[Job A] In the email exchange about awareness and brain processes, how would you restate the paragraph beginning "People thought that because they tried to explain private physics" as a short bulleted list that keeps its main points?
[Job B]
Answer these questions from the email exchange about awareness and brain processes:
(i) At what date and time did stathisp write the quoted message?
(ii) What do the physical processes in your brain move?
(iii) What did people once believe they think with?
[Job C] Continue the email exchange about awareness and brain processes from the point where it stops.

[Page text]
# # # # # # #
2013-04-05 Thread Craig Weinberg


On Friday, April 5, 2013 6:47:00 PM UTC-4, stathisp wrote:




 On Fri, Apr 5, 2013 at 11:35 AM, Craig Weinberg whatsons...@gmail.comwrote:

 Why are all of your actions obviously due to subconscious influences? If 
 that were the case why would personal awareness exist?

   
 Your actions are due to physical processes in your brain which move your 
 muscles, but you are not actually aware of these physical processes. 


 How can you be any more aware of those processes than by being them?


 Because I have no idea that these processes are going on, or even that I 
 have a brain. Why do you think people used to believe that they think with 
 their hearts, or with their immaterial soul? 


People thought that because they tried to explain private physics in the 
terms of public physics instead of understanding it in its own terms. You 
already are aware of the relevant aspects of your brain function, and aware 
of them in a way which is a million times more detailed than any fMRI could 
ever be. The problem is that you are making the same mistake that the 
immaterialists make only in reverse. You begin with absolute certainty in 
what instruments have shown us of the outside of matter to the extent that 
you doubt what your own native senses tell you about the inside of matter.
# # # # # # #
[Data provided]
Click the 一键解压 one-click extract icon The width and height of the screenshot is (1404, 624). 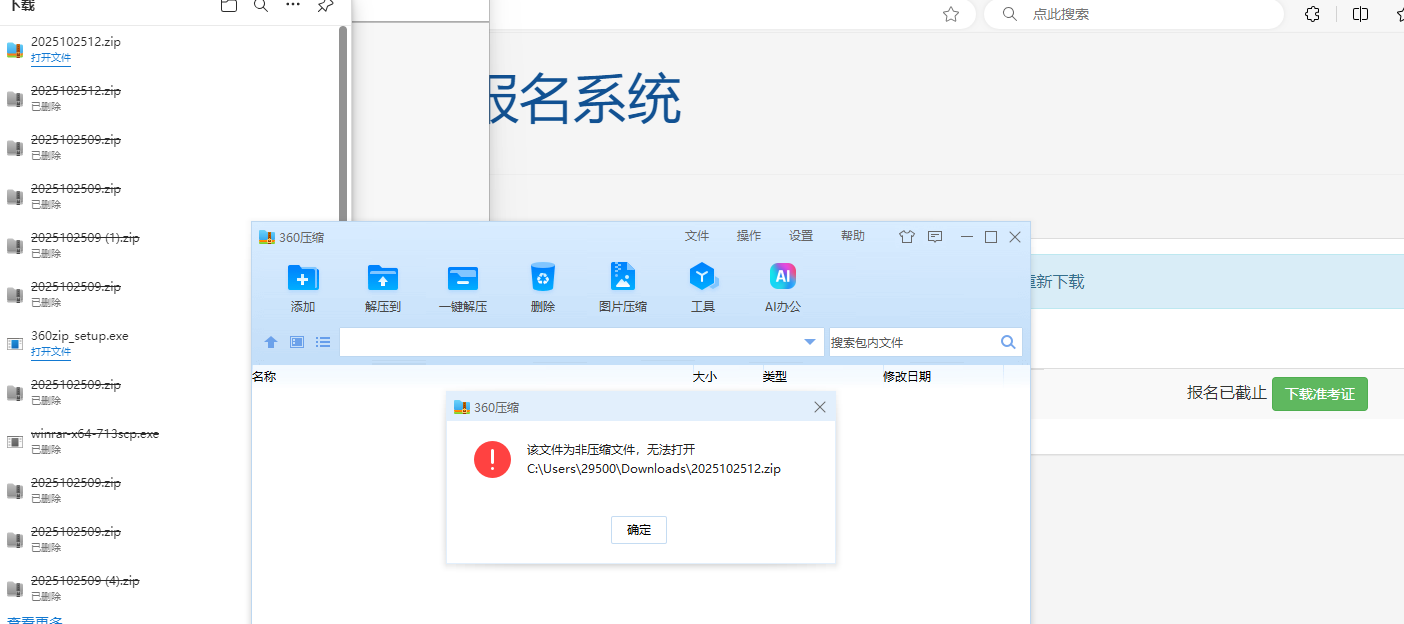pyautogui.click(x=462, y=278)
# # # # # # #
[Output A]
- People believed they thought with their hearts or an immaterial soul because they explained private physics in terms of public physics rather than on its own terms.
- You are already aware of the relevant aspects of your brain function, in a way a million times more detailed than any fMRI could be.
- The error is the immaterialists' mistake in reverse: absolute certainty in what instruments show of the outside of matter leads you to doubt what your own native senses tell you about its inside.

[Output B]
(i) Friday, April 5, 2013, at 6:47:00 PM UTC-4.
(ii) Your muscles.
(iii) Their hearts, or their immaterial soul.

[Output C]
 

  

 You can't tell me that you feel neurons firing in your cerebellum, for 
 example.


 No, neurons firing are my feeling already, there is no more way that they 
 can be felt from the human perspective.

  
 But you are directly aware that your fingers are hitting the keys and 
 control them to write your email. You do not make such a decision to 
 activate cortical centres; it happens when you do something, but it is 
 subconscious.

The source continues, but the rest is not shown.